Minimally invasive surgery for male subfertility

BMJ 1996; 312 doi: https://doi.org/10.1136/bmj.312.7022.5 (Published 06 January 1996) Cite this as: BMJ 1996;312:5
  1. Y Khalifa,
  2. J G Grudzinskas
  1. Clinical research fellow in reproductive medicine Professor of obstetrics and gynaecology Joint Academic Unit of Obstetrics, Gynaecology, and Reproductive Physiology, London Hospital Medical College, London E1 2AD

    Giving hope to azoospermic men

    Minimally invasive surgery is well established in the diagnosis and treatment of infertile women. With continuing advances in the design of fibreoptic instruments, especially the development of small diameter endoscopes, the concept of minimally invasive surgery can now be applied to the diagnosis and treatment of male subfertility, particularly in the management of azoospermic men.1 2

    Azoospermia is caused either by obstruction or absence of the vas deferens or by abnormalities in spermatogenesis.
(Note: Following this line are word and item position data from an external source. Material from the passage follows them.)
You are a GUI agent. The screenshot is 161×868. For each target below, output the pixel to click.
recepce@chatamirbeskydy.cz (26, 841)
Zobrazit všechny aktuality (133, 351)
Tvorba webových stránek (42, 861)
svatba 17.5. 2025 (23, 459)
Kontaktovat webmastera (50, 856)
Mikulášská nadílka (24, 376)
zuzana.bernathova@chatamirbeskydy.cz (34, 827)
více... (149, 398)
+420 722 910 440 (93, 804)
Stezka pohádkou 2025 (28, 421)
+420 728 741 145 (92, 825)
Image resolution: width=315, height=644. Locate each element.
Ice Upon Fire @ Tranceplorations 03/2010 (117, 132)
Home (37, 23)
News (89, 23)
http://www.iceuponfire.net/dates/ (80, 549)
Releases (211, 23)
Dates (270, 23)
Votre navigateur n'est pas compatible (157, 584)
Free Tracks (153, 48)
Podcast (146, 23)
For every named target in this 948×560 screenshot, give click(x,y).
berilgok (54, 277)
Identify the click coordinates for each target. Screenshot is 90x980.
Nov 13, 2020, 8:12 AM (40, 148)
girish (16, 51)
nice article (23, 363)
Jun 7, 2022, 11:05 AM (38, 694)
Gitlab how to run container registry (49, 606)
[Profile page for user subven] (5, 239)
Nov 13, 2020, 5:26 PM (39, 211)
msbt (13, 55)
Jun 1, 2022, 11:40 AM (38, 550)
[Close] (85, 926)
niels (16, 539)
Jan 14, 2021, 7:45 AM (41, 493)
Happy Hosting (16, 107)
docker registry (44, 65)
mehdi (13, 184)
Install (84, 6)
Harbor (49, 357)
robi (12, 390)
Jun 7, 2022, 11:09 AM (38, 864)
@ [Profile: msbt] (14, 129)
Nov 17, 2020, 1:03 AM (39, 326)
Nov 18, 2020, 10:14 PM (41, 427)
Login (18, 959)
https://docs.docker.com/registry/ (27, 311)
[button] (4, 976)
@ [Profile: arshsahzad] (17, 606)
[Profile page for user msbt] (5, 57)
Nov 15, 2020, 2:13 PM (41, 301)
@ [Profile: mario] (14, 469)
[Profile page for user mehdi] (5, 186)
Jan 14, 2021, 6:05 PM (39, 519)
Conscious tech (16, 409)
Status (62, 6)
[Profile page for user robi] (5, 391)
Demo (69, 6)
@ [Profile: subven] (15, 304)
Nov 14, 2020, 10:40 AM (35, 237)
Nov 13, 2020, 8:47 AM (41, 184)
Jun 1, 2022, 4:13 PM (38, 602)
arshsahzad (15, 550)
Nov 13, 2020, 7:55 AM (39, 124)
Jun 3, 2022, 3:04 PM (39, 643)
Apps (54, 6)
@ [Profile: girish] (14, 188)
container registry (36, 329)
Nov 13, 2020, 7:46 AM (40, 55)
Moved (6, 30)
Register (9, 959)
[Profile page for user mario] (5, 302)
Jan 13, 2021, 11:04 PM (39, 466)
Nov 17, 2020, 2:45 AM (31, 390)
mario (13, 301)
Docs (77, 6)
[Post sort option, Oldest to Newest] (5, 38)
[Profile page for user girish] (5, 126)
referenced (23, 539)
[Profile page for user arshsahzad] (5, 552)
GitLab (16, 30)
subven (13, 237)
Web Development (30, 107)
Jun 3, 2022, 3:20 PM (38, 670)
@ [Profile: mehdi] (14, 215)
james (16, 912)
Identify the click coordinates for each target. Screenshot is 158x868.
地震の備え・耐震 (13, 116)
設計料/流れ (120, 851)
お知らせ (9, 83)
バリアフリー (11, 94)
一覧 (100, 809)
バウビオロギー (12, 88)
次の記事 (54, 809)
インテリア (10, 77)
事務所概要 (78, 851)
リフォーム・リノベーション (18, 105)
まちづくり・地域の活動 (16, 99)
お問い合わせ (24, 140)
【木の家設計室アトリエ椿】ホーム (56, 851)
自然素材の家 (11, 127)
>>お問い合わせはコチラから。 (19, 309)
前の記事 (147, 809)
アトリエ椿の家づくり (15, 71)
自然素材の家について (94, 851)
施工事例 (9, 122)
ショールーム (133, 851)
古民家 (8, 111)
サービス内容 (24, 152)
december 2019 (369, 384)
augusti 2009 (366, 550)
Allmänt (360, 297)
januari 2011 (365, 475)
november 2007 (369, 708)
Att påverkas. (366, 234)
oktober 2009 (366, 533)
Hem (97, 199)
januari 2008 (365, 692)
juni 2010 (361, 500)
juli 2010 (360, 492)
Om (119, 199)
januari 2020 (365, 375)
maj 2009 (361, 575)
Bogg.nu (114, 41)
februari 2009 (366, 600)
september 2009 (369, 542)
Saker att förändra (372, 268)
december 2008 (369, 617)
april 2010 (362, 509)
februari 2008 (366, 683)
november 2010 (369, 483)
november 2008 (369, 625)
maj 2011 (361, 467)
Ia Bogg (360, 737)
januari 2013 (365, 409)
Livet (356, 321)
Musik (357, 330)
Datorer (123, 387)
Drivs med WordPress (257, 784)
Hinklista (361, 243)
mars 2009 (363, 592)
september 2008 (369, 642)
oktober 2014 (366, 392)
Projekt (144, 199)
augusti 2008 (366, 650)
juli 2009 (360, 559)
Obstructive azoospermia—due to bilateral congenital absence of the vas deferens, a failed reversal of vasectomy, or inflammatory epididymitis—is the reason for infertility in 1-2% of infertile couples.3 Until recently, azoospermic men were considered to be irrevocably sterile, with their only option being donor insemination. It is now clear that spermatozoal transit through the epididymis is not crucial for fertilisation as pregnancies have occurred after epididymovasostomy4 and …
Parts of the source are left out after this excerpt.